- _Work task_:
Update the records from their first line through the line containing "(356, 462).", swapping "Identify" for "Find" and leaving everything else unchanged. Leave out the pictures.

====== Material provided

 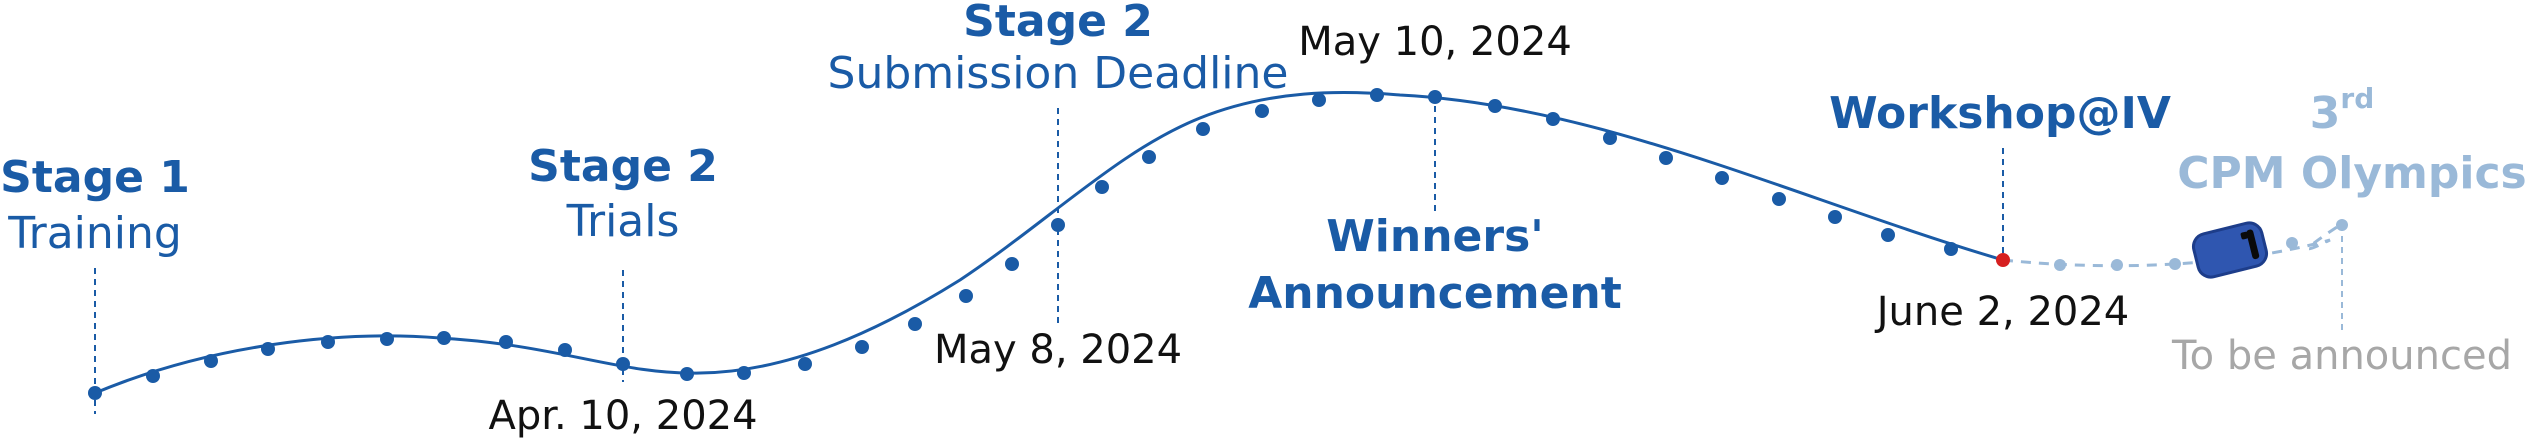 What do you see at coordinates (623, 166) in the screenshot?
I see `stage2-trials-title: Stage 2` at bounding box center [623, 166].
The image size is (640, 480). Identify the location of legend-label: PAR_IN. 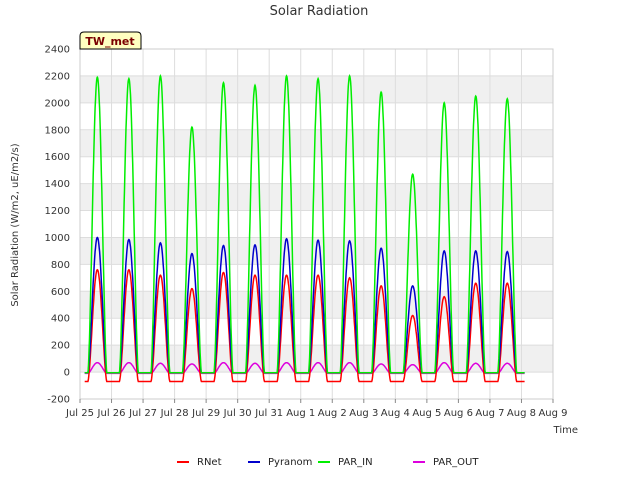
(356, 462).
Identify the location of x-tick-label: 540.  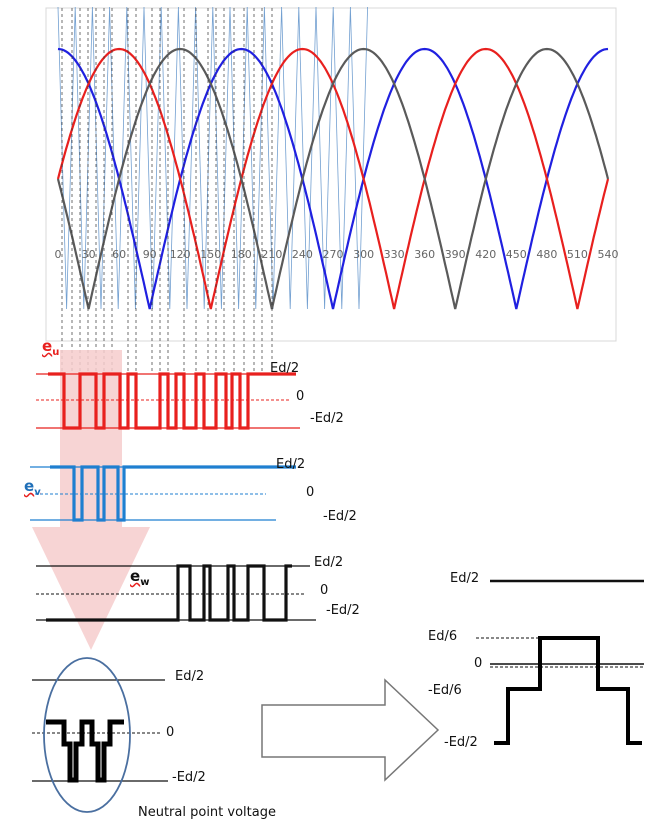
(608, 254).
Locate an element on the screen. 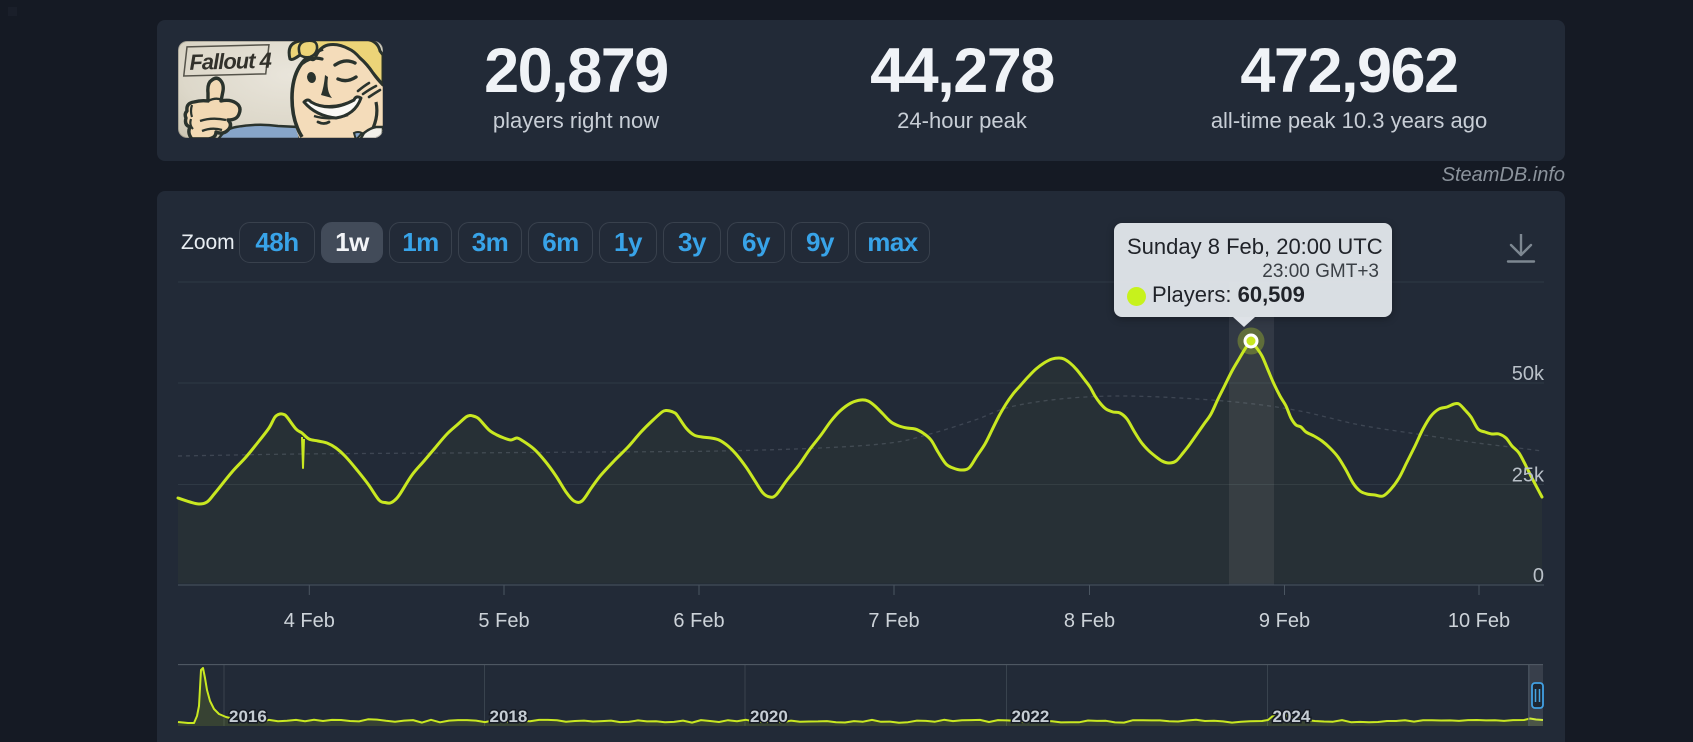 Image resolution: width=1693 pixels, height=742 pixels. svg-text: 2024 is located at coordinates (1292, 716).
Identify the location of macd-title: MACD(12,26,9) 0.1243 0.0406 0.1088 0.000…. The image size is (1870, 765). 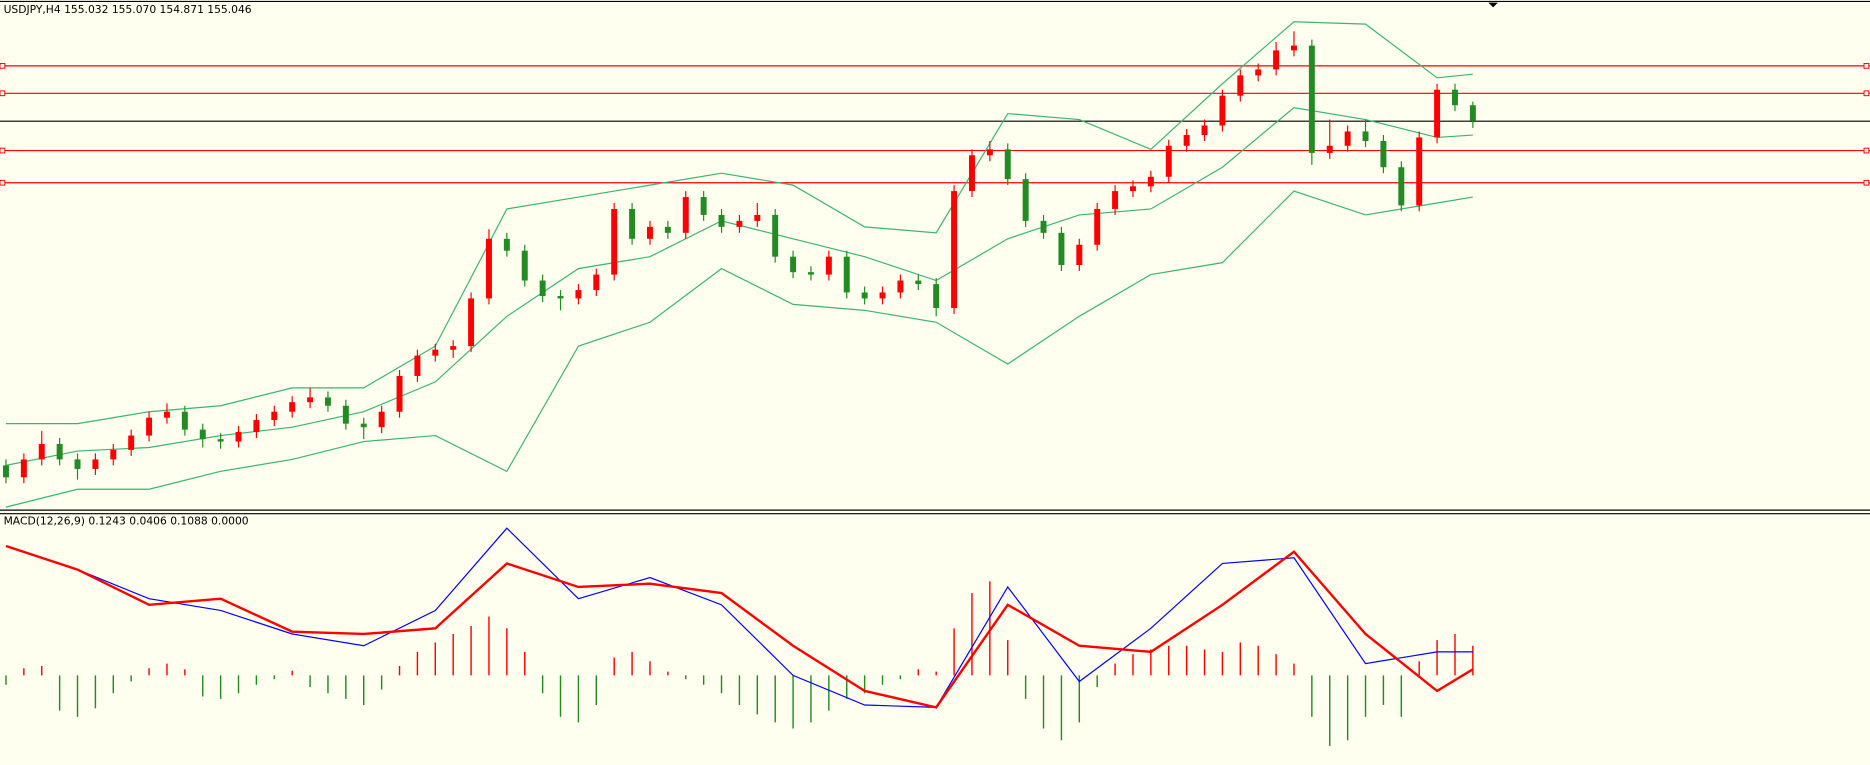
(126, 520).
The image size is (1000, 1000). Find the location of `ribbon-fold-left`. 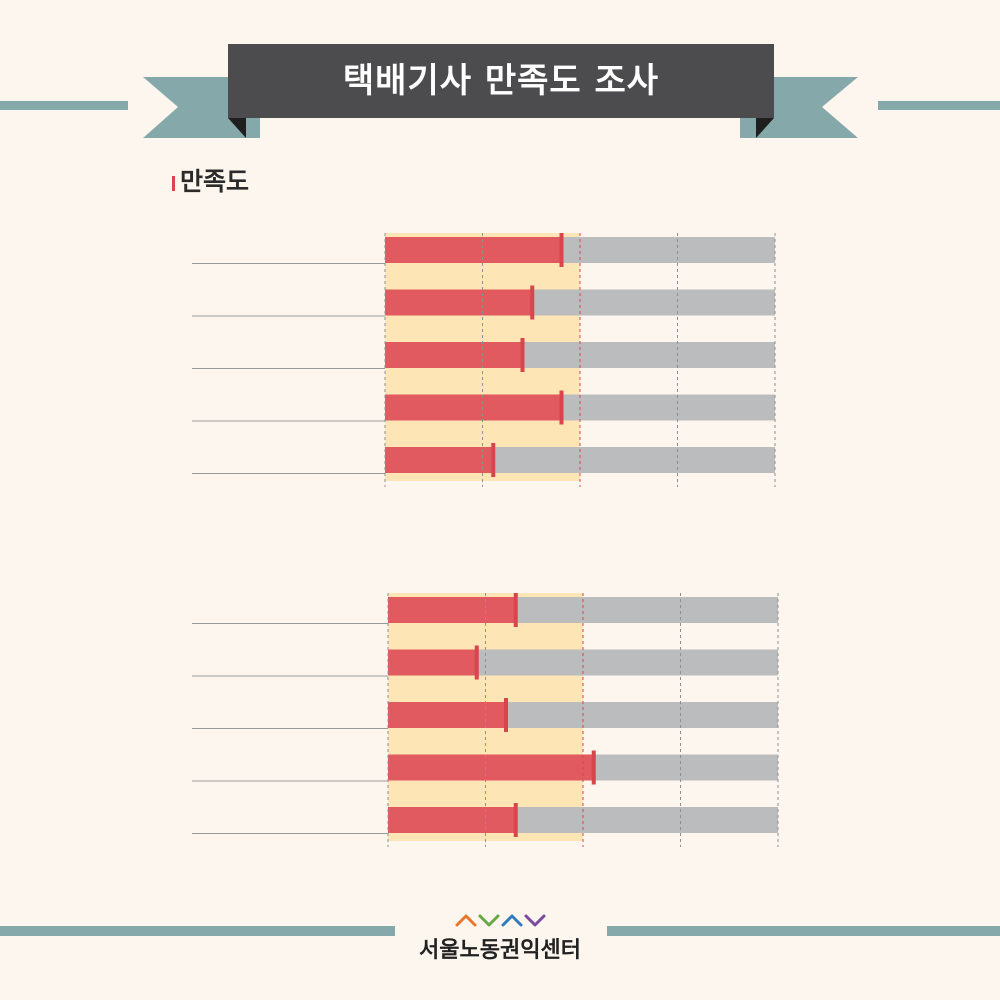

============

- _Worked solution_:
  What do you see at coordinates (623, 166) in the screenshot?
I see `stage2-trials-title: Stage 2` at bounding box center [623, 166].
The image size is (640, 480). Find the location of legend-label: PAR_IN. 
(356, 462).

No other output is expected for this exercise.